Reading passage:
..............................

City Councillors yesterday voted to send acting Town Clerk Carol Sooba on administrative leave after the recent finding by a court that her appointment was unlawful.
At an extraordinary statutory meeting of the Mayor and City Council, 17 councillors voted in favour of the motion to send Sooba on leave, while four voted against and two councillors abstained.
The motion, moved by Councillor Oscar Clarke and seconded by Council-lor Gladstone George, did not receive the support of PPP/C members of the council when votes were counted. It also did not sit well with Sooba, who told Mayor Hamilton Green that he had no power to send her home and that the motion was illegal.
“Mr Mayor, you have no authority to force me out of this office. That authority is not yours or the council’s. This motion is illegal. You gave no notice. The Town Clerk is advicing [sic] that you continue the meeting in an orderly matter…. You cannot shut me up Mr Mayor,” she shouted.
Sooba even tried to prevent the scribe from counting the votes, stating that she was the “legal officer and the note taker cannot take the decisions.”

..............................

Dataset extract:

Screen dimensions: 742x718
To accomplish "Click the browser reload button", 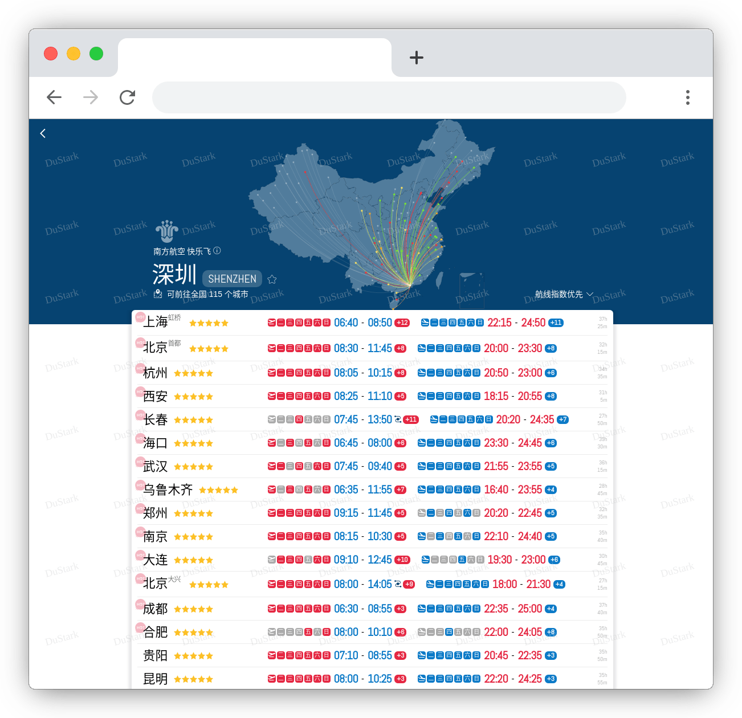I will (127, 97).
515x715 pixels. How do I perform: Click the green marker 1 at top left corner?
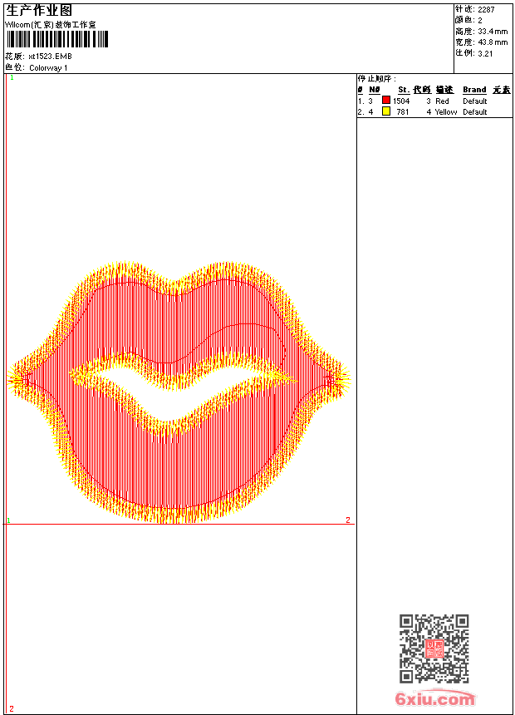point(12,77)
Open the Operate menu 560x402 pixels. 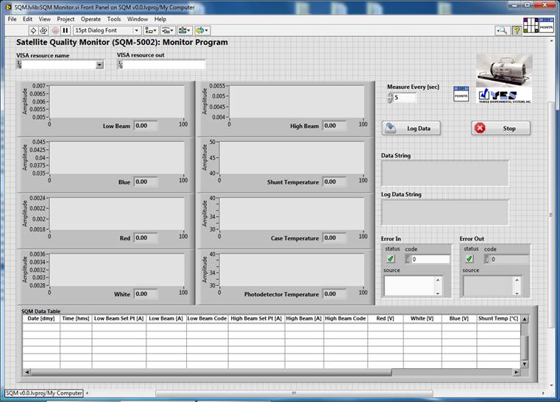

..............................

Request 1:
In the council-vote article, which councillor moved the motion to send Carol Sooba on leave?
Request 2:
For each statement, say whether it agrees with the council-vote article, and quote the words that decide it: (a) The vote took place at an extraordinary statutory meeting. (b) PPP/C members of the council supported the motion. (c) Two councillors abstained.
The rows come from a different source than the council-vote article.

Response 1:
Councillor Oscar Clarke moved the motion.

Response 2:
(a) Yes: "At an extraordinary statutory meeting of the Mayor and City Council"
(b) No: "did not receive the support of PPP/C members of the council"
(c) Yes: "two councillors abstained"